In Taiwan fand später eine interreligiöse Begegnung mit dem Erzbischof in dessen Residenz statt. Es war auch ein Weihbischof dabei. Am selben Morgen hatte ich vor Repräsentanten — hauptsächlich waren es Priester — verschiedener christlicher Konfessionen Zeugnis gegeben. Es ging dabei natürlich um die Einheit der Kirche. Ich hatte gedacht, daß vier oder fünf Menschen kommen würden, aber zu meiner Überraschung waren 18 Personen aus verschiedenen Religionen anwesend: Buddhisten, Bahai, Moslime, Taoisten und natürlich wir. Ich hatte keine Rede vorbereitet. Ich weiß nicht wieso, aber auf einmal war ich dorthin geführt worden. Alle warteten darauf, daß ich rede. Jesus hatte mich nicht darauf vorbereitet… Alle warteten darauf, daß ich etwas sage… Ich wußte, daß es von Jesus so gewollt war. Das hat mir dann Vertrauen gegeben und ich habe Zeugnis abgelegt.
Nach meiner Rede und ohne die Reaktion zu kennen, ist der Moslem aufgestanden und hat uns sehr bewegt sein Herz geöffnet. Er war sichtlich sehr berührt von dem, was ich gesagt hatte und war, während ich gesprochen hatte, in Tränen ausgebrochen. Während er weinte und schluchzte, zeigten auch andere, wie bewegt sie waren und auch sie begannen bei seinen Worten zu weinen. Nachdem er geendet hatte, stand einer nach dem anderen auf, um einige Worte zum Hauptthema: Versöhnung, Friede, Liebe und Einheit zu sagen.
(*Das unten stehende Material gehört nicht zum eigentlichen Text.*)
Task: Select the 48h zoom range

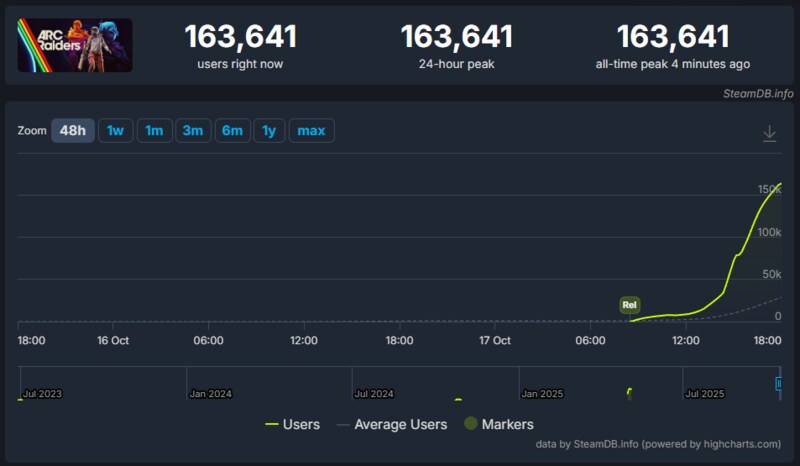Action: [72, 131]
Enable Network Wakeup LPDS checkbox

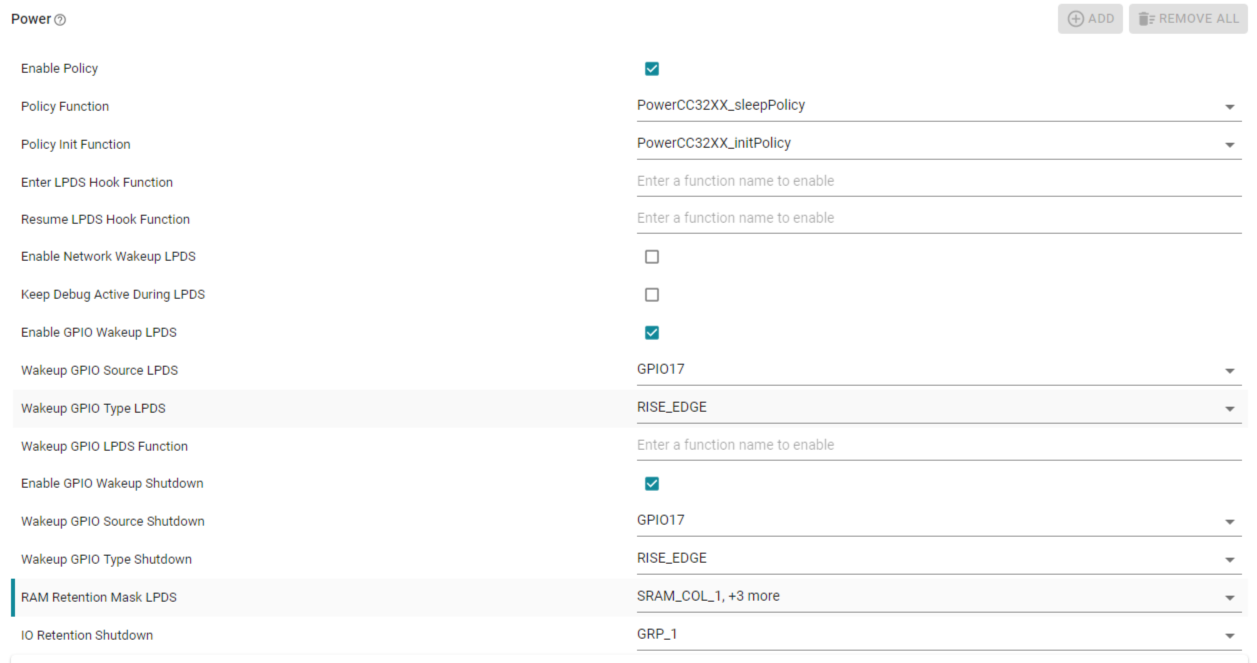click(652, 257)
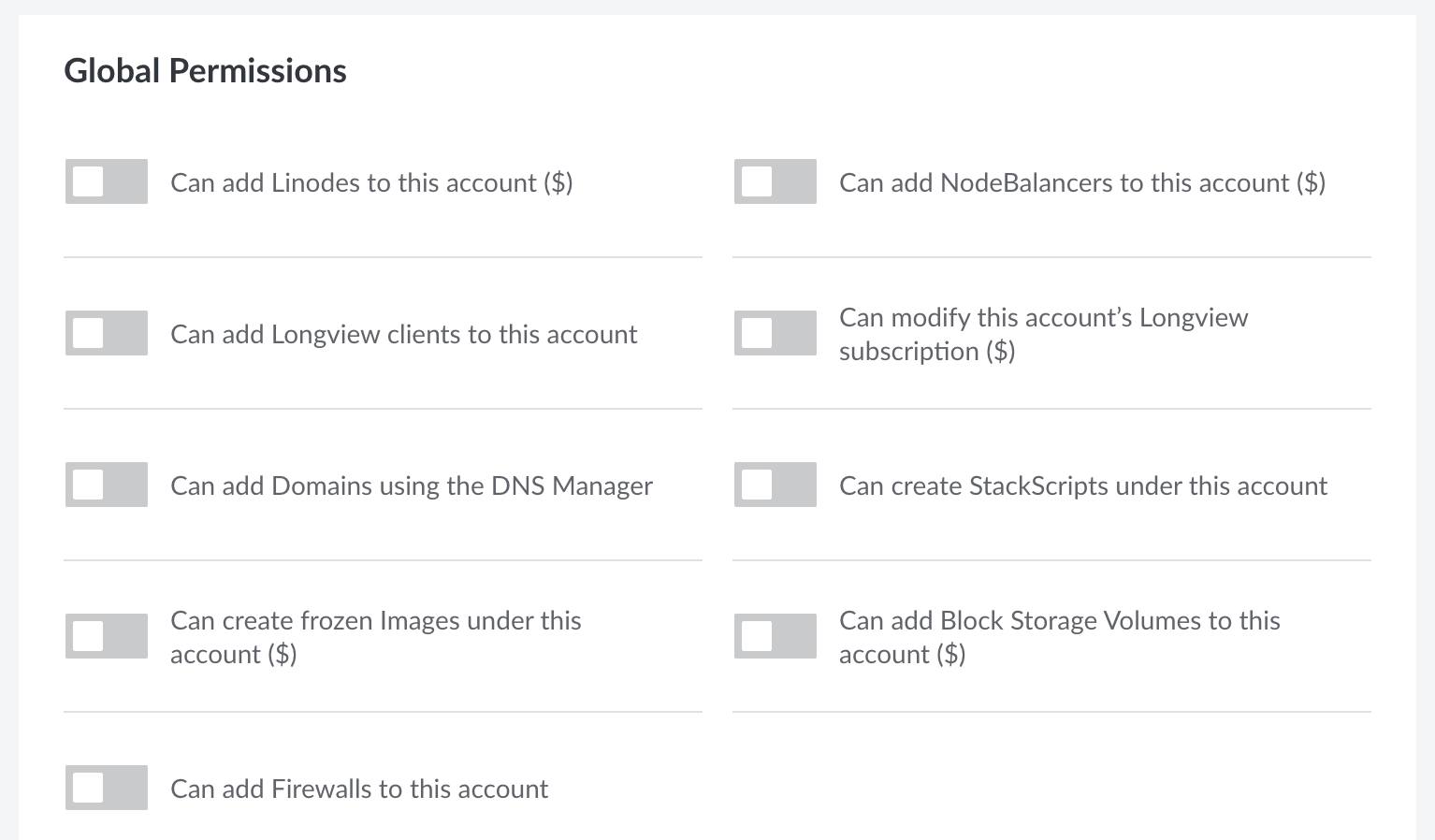Enable the add Domains DNS Manager toggle

106,485
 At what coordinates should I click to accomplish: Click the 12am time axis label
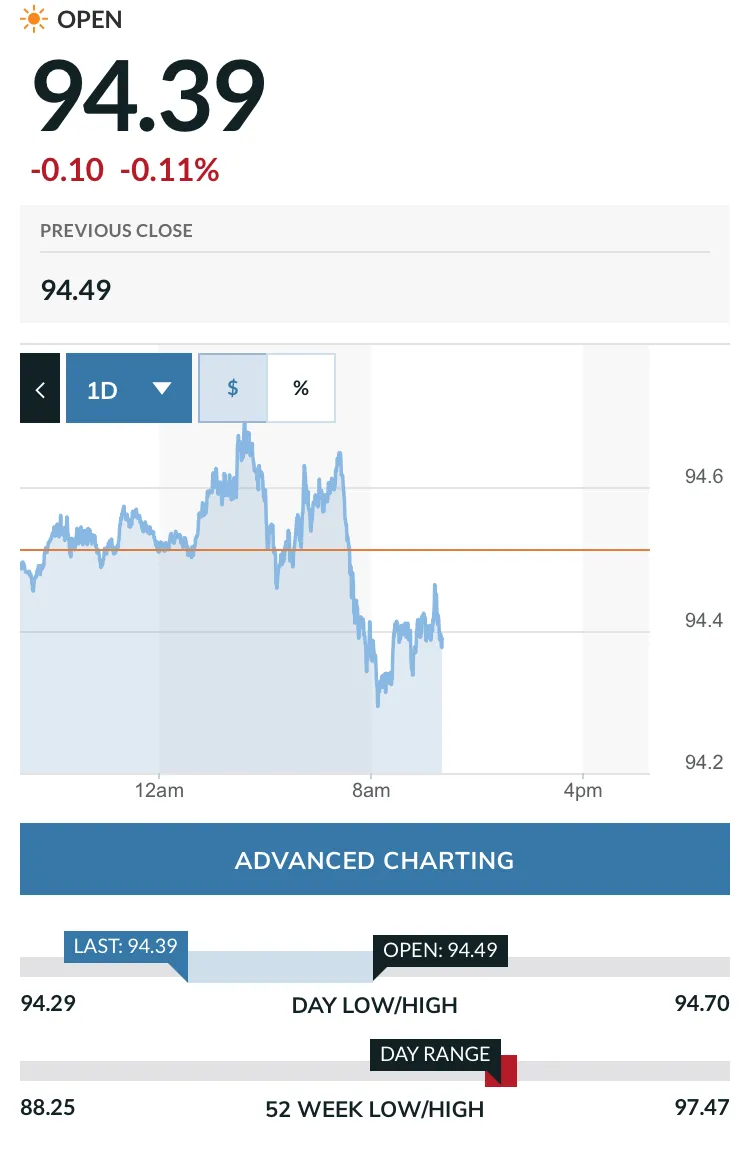[x=159, y=791]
Wieder tauschten wir daraufhin unsere Adressen aus, um miteinander in Kontakt zu bleiben und den Frieden in der Welt zu fördern. Unlängst erhielt ich eine e-mail vom Führer der Bahai-Religion, der bat, mir Folgendes zu übermitteln: «Sie ist wirklich eine Botin des Friedens und der Einheit. Möge Gott sie mit Seiner unendlichen Großherzigkeit überreich beschenken und sie in seiner “Liebessache” leiten!» Unterschrieben: Thomas Lee.
Seien wir nicht überrascht, auf welche Weise Gott uns führt. Die Welt ist heute in Gefahr. In Gefahr der völligen Zerstörung der Menschheit. In den Nachrichten geht es nur noch um Gewalt, Haß und Terrorismus. Es ist eine dringende Notwendigkeit, daß sich die Führer jeder Religion im Dialog für den Frieden vereinen. Aber diese religiösen Führer müßten zugleich den Mut haben, ihrem Volk die Worte, die sie bei diesen Versammlungen sprechen, kraftvoll zu verkünden. Sie müssen ihre Bemühungen verdoppeln und alle Mittel einsetzen, um ihre Worte des Friedens wirksam und kraftvoll zu verkünden, damit sie die Menschen, die diese großen Schäden verursachen, erreichen.